On January 7, 2025, the U.S. Court of Appeals for the Fourth Circuit upheld Virginia Senate Bill (SB) 903, which was signed into law in 2023 and regulates the sale of hemp products based on their total tetrahydrocannabinol (THC) concentration, regardless of whether the THC is delta-9 (the psychoactive component of marijuana) or delta 8, any other form of THC.
Following the passage of the 2018 Farm Bill, “hemp” is excluded from the definition of marijuana, which is listed under the Controlled Substances Act (CSA). Hemp is defined in the 2018 Farm Bill as any part of the cannabis plant, including derivatives, that do not have more than 0.3% delta-9 THC. Thus, under the CSA, hemp products containing 0.3% or less delta-9 THC are not subject to penalties even if they contain higher levels of other forms of THC such as delta-8 THC, which is also psychoactive.

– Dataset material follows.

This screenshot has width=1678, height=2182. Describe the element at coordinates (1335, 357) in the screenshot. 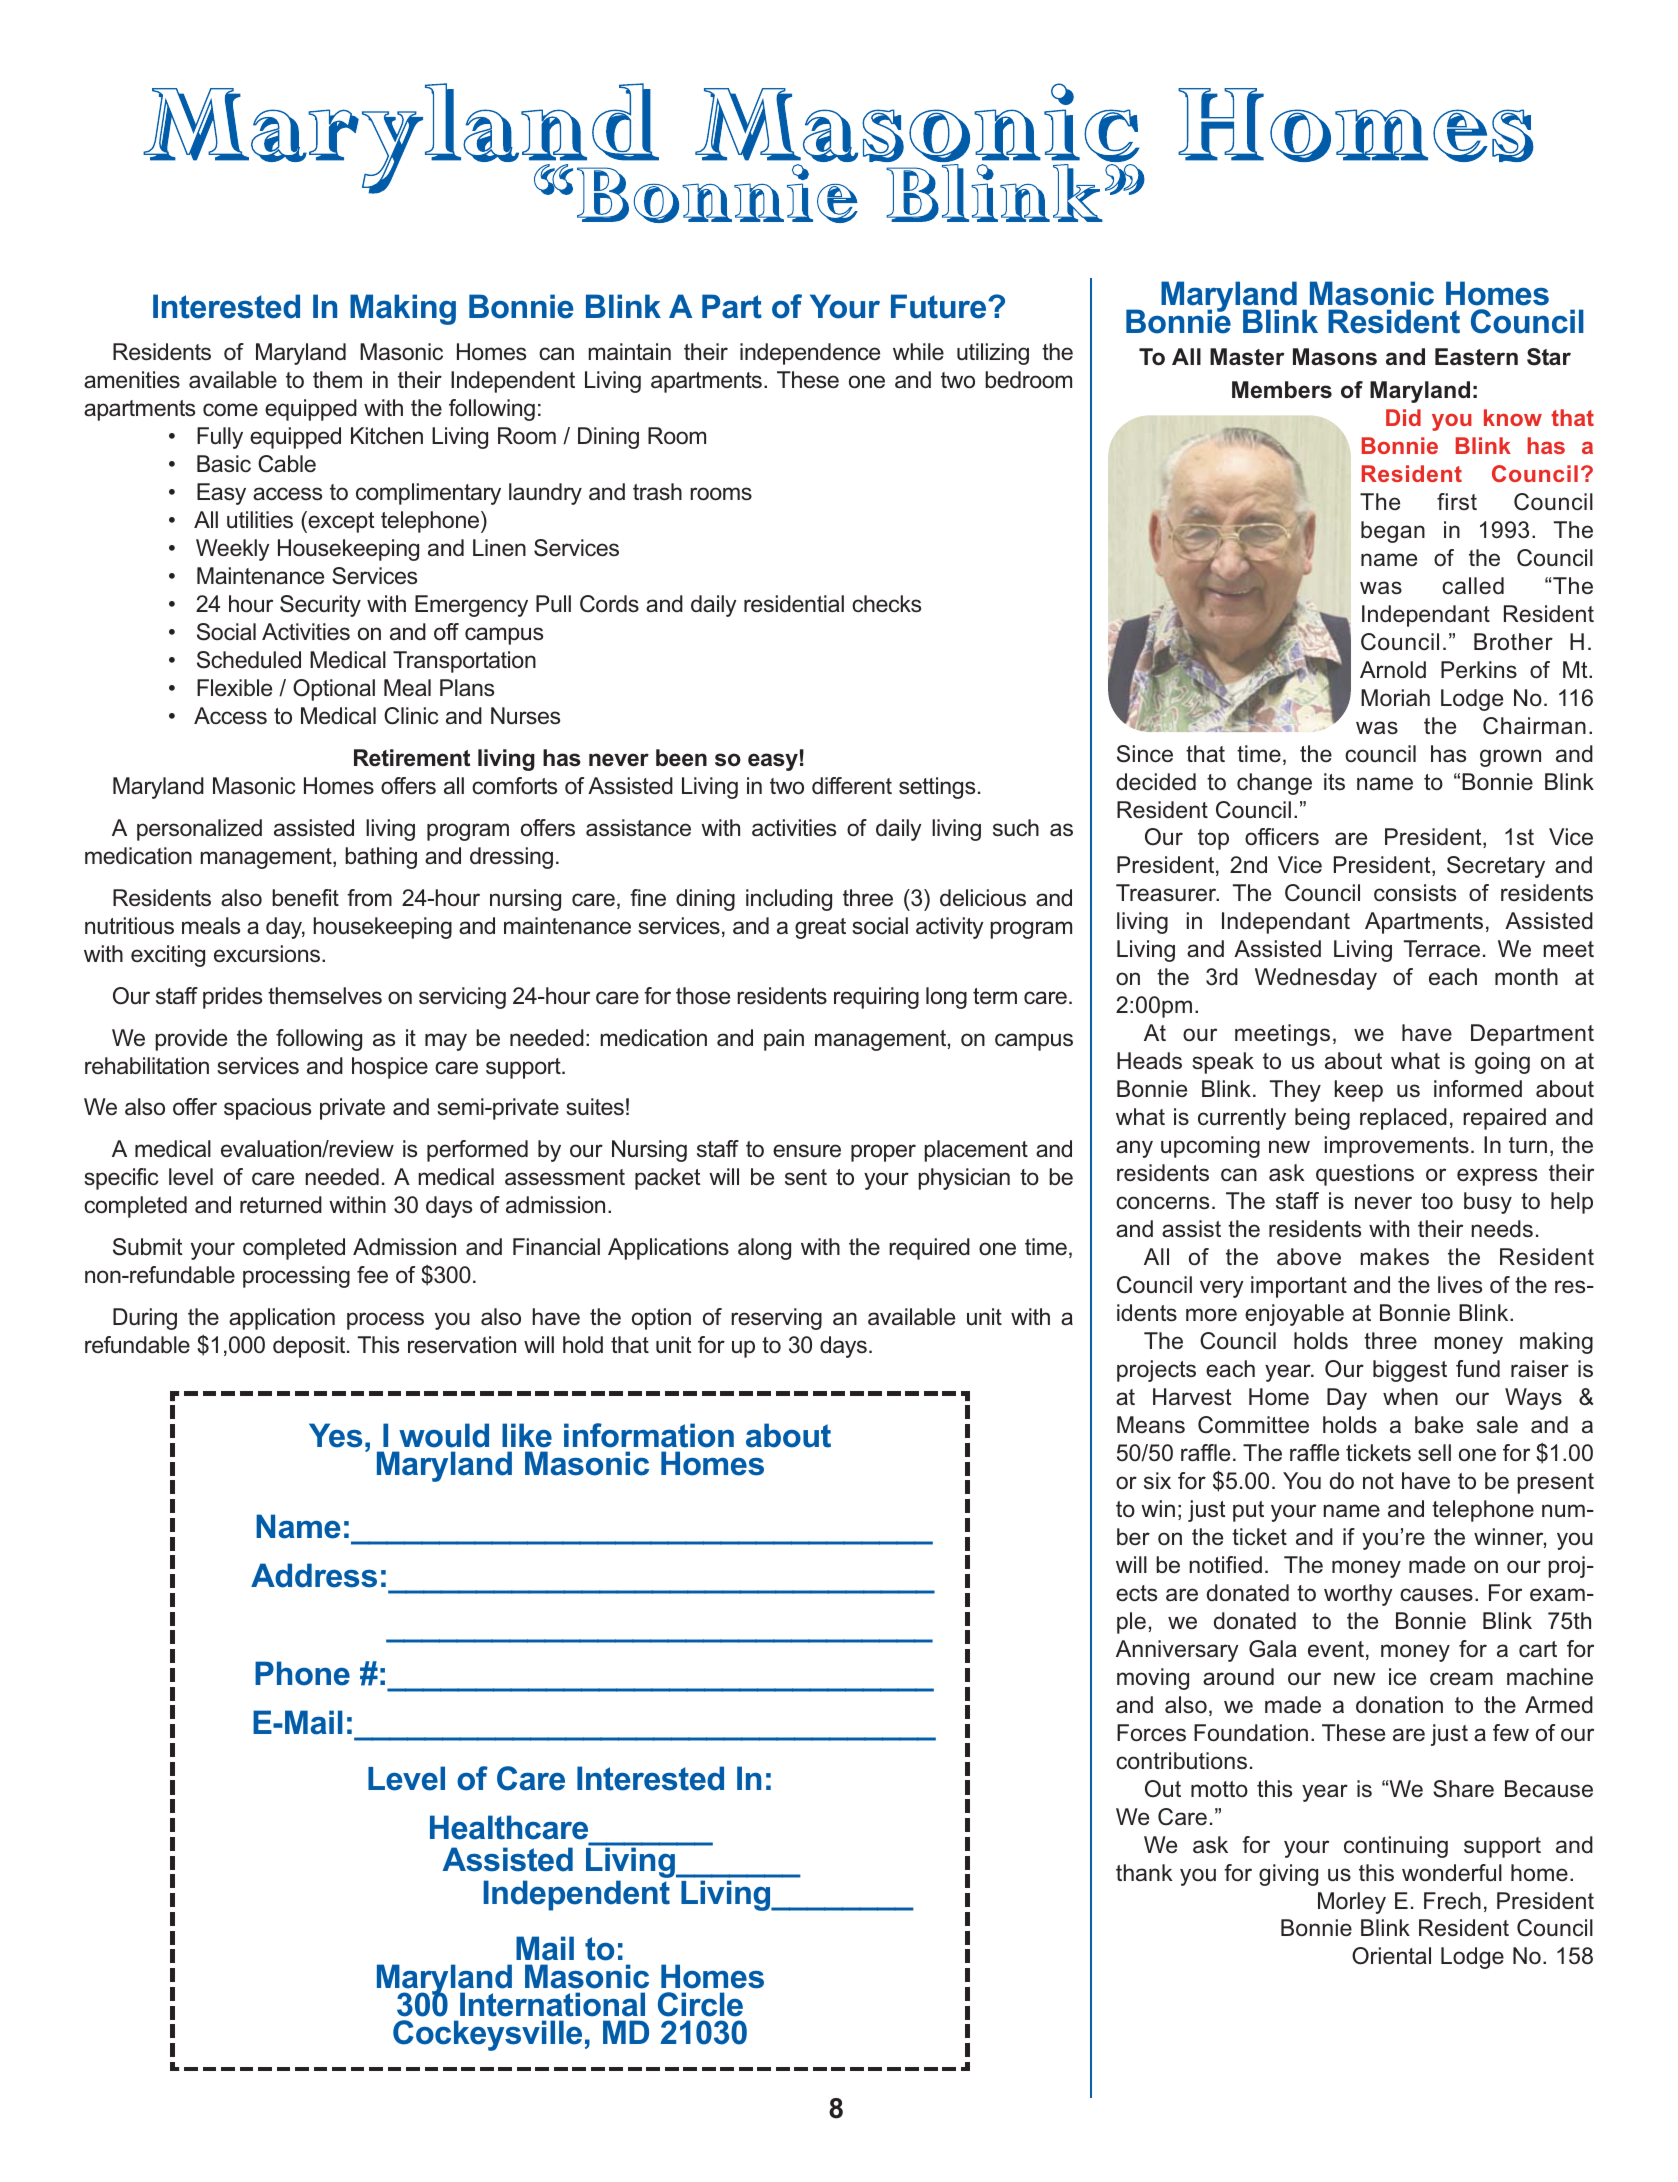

Responding to concerns about the absence of regulation of these other forms of THC and reports of adverse events with delta-8 THC in children, Virginia passed SB 903 which prohibited the retail sale of hemp products containing a total THC concentration greater than 0.3% and prohibiting hemp processors from selling hemp to a person the processor knows or has reason to know will use those products in a way that violates the total THC limit.
Plaintiffs brought suit and alleged that the Virginia law was (1) preempted by the 2018 Farm Bill and (2) violated the Dormant Commerce clause. On these issues, the 4th Circuit upheld the lower court’s decision and held that the Virginia law was not preempted and did not violate the dormant commerce clause.
Regarding preemption, while the court recognized that the statutory notes indicated that the 2018 Farm Bill does not prohibit interstate commercial distribution of hemp, it held that law “says nothing about the ability of states to regulate the sale of hemp products within their borders.” Indeed, with respect to production, the 2018 Farm Bill was explicit in allowing States to regulate the production of hemp in a more stringent manner. The Court also held that field preemption did not apply and that in fact the 2018 Farm Bill had expressly carved out a substantial role for state regulation. Finally, the Court rejected the Plaintiff’s argument that the Farm Bill had intended to create a national hemp market or that the Virginia law conflicted or created an obstacle to the purpose of the 2018 Farm Bill.
Regarding the dormant commerce clause, the Court held that there was no discrimination between in and out of state economic interests (the law applied equally to in and out of state actors) and that it also did not unjustifiability burden the flow of interstate commerce as would otherwise be required to find a dormant commerce clause violation.